Kings Carey wines: As part of his day job, James Sparks makes delicious chardonnay, pinot noir, rosé and more for Liquid Farm. For his own project, he produces a range of eclectic, small-batch, brilliantly labeled wines called Kings Carey.

I just sampled his next release: a tangy, peppery Cabernet Franc from Mike “Lo-Fi” Roth’s Clos Mullet Vineyard near Los Alamos ($34); a lean, lemony chardonnay from the historic Eden Rift estate in the Cienega Valley, south of Hollister ($38); and a fresh, earthy fruit mugwort mourvèdre from organically grown Dogged Vine in the Los Olivos district ($34). The labels, by Philadelphia-based artist Hawk Krall, are as cheerful and colorful as ever, and the juice inside only gets finer with each vintage. Pre-order here.

Sicilian Syrah from the Rapitilà estate: It’s not often that I write about wines from beyond California, although I’m inundated with press releases and offers to send samples. But I’m a big fan of syrah – one of my latent book ideas is about the world’s producers of syrah and peppercorns, as the two share the chemical compound called rotundone. So when an offer of syrah from Sicily arrived in my inbox, I jumped. I had no idea Syrah was even grown on the Italian island, and thought its coastal setting might imbue the wine with those peppery, cool-climate qualities that I appreciate.

Credit: Courtesy

What came was Tenuta Rapitilà’s 2017 ‘Nadir’ syrah, grown on the mountainsides southwest of Palermo. The wine featured some of the dried meat and dark berry flavors common to Syrah, as well as some of the oak toast that is usually associated with winemaking. This last part is interesting because the wine was fermented in oak but aged in steel, so the toasty note must be an inherent quality.

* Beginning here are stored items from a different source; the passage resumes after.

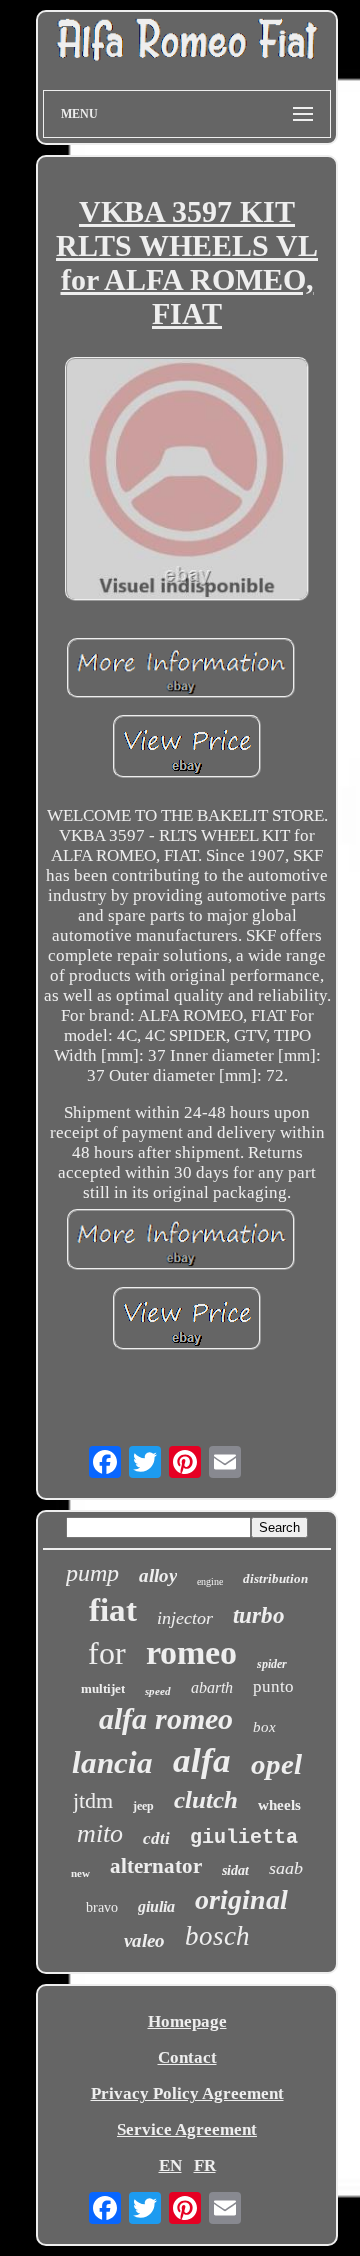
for (107, 1653)
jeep (143, 1806)
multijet (103, 1688)
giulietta (244, 1837)
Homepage (187, 2021)
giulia (156, 1906)
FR (205, 2165)
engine (210, 1581)
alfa (202, 1760)
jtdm (93, 1800)
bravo (102, 1907)
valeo (144, 1940)
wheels (279, 1805)
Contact (187, 2057)
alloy (158, 1575)
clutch (206, 1799)
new (80, 1873)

The wine was fine, and not particularly unique, but it taught some interesting lessons. Perhaps most fascinating is that the estate’s name, Rapitalà, relates to the Arabic ‘Rabidh-Allah’, for ‘River of Allah’, which refers to a stream that flows through the vineyards. The region uses this as proof of the ancient nature of their vines. And the property name “Nadir” also references the Arabic word “nazir,” which means deep, rare, and/or precious, depending on the winery.

From our table

Credit: Matt Kettman

This week I wrote about the Los Angeles adventure I took with my family right after Christmas. We visited classic restaurants and museums while staying at the Hollywood Roosevelt. See all my photos here.